Written request:
Translate this sentence from the forum thread on Fe, Fi, and emoting into Spanish: "I'm actually more likely to laugh when alone than with others."

Document excerpt:
══════════════════════════════

# Fe, Fi, and Emoting



## vocalist (Jul 21, 2010)

I am an emoter. When I am upset about something, or on the other hand unusually happy, I like to let people know. That is, if I think someone will _care_ to know (it's not like I go around emoting on complete strangers). If I am all alone, on the other hand, or I don't think anyone around me will be interested, then I will keep to myself.

Is this an Fe thing? I mean, are Fi users (either dom, aux, or tert, since even T types can have developed Feeling functions) likely to do this, too? Or are they more the type to keep their emotions (not the same as feelings) to themselves even around familiar people?

For example: If I suffer some acute pain, like stubbing my toe-- If there's someone around to hear, I will probably make some sort of noise to alert them (I don't really think about this before I do it, I just do it automatically); but if I'm all alone in the house, I will stay silent and just wince and bear it, because there's no point in making any noise just to alert _myself,_ because I already know I've hurt myself.

I'm just wondering about this. Because there's been a lot of discussion on how it's a fallacy to think that emotion=xxFx and non-emotion=xxTx. But could it possibly be more accurate to say that emotion=Fe and non-emotion=Fi? Ergo, an xxTx with Fe as a function might appear to be more emotional at times than an xxFx with Fi...?


----------



## Van (Dec 28, 2009)

If I stub my toe, I will swear loudly whether I'm alone or not (well, except if my grandma is there).
Do you laugh at things when you're alone? I ask because I saw a group on Facebook that was something along the lines of 'like this if you still laugh out loud when you're watching TV by yourself'. I didn't really understand why that group would even exist. If something is funny, I will laugh. It's physically difficult not to.


----------



## vocalist (Jul 21, 2010)

Van said:


> Do you laugh at things when you're alone?


No. I just smile, and I _might_ chuckle a little...


----------



## geGamedev (Nov 26, 2009)

Van said:


> If I stub my toe, I will swear loudly whether I'm alone or not (well, except if my grandma is there).
> Do you laugh at things when you're alone? I ask because I saw a group on Facebook that was something along the lines of 'like this if you still laugh out loud when you're watching TV by yourself'. I didn't really understand why that group would even exist. If something is funny, I will laugh. It's physically difficult not to.


I'm actually more likely to laugh when alone than with others. I'm not sure why really...


----------



## vel (May 17, 2010)

I am more likely to experience emotions when I am interacting with real people, or pets, nature, etc. some living things.
When I am alone or interacting over internet then I don't feel as much.
This is how I know that I use Fe not Fi.

══════════════════════════════

Data excerpt:
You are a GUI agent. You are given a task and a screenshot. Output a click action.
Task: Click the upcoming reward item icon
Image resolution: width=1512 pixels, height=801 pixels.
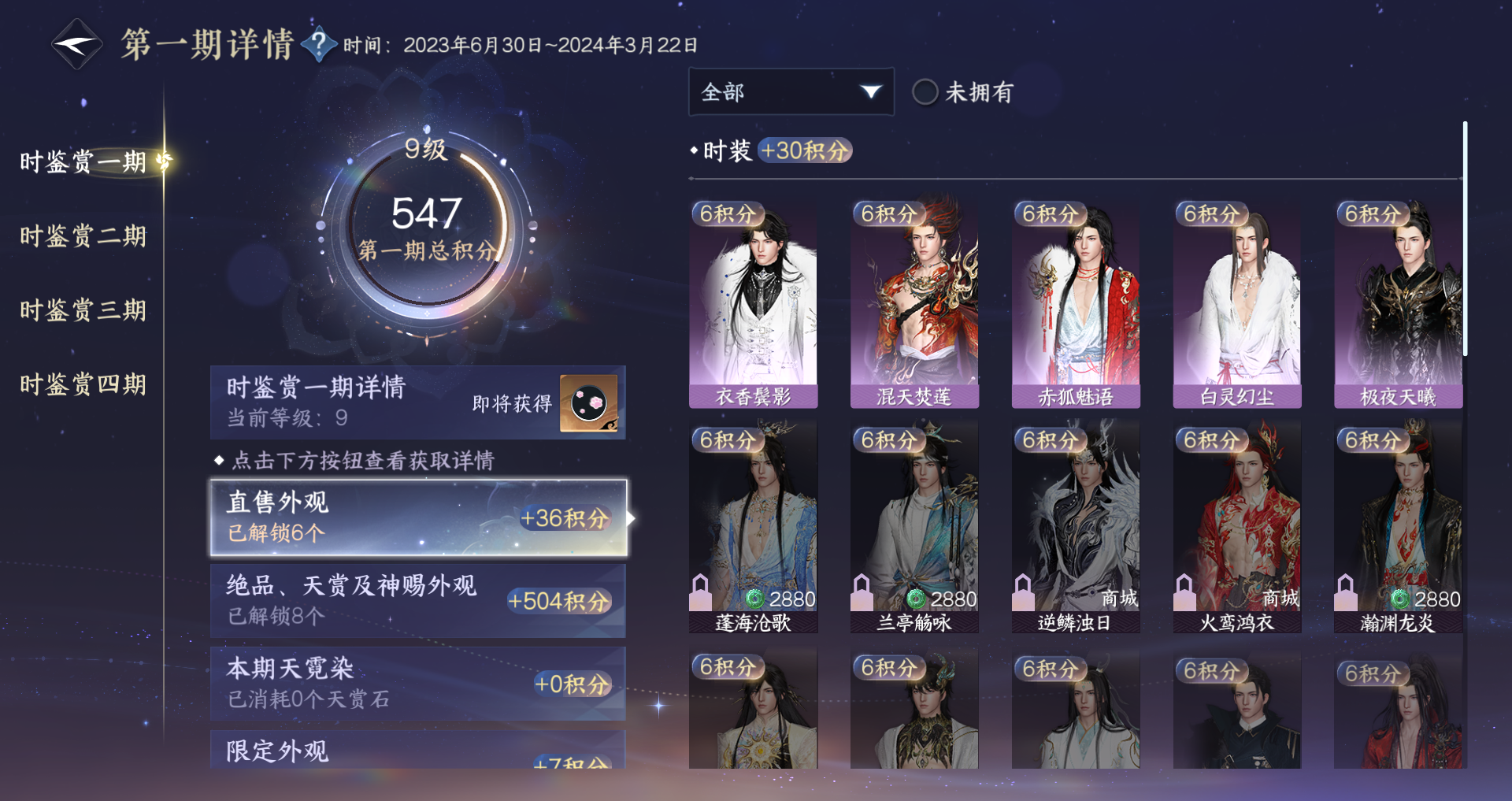click(x=587, y=403)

══════════════════════════════

Task result:
En realidad, es más probable que me ría a solas que con otras personas.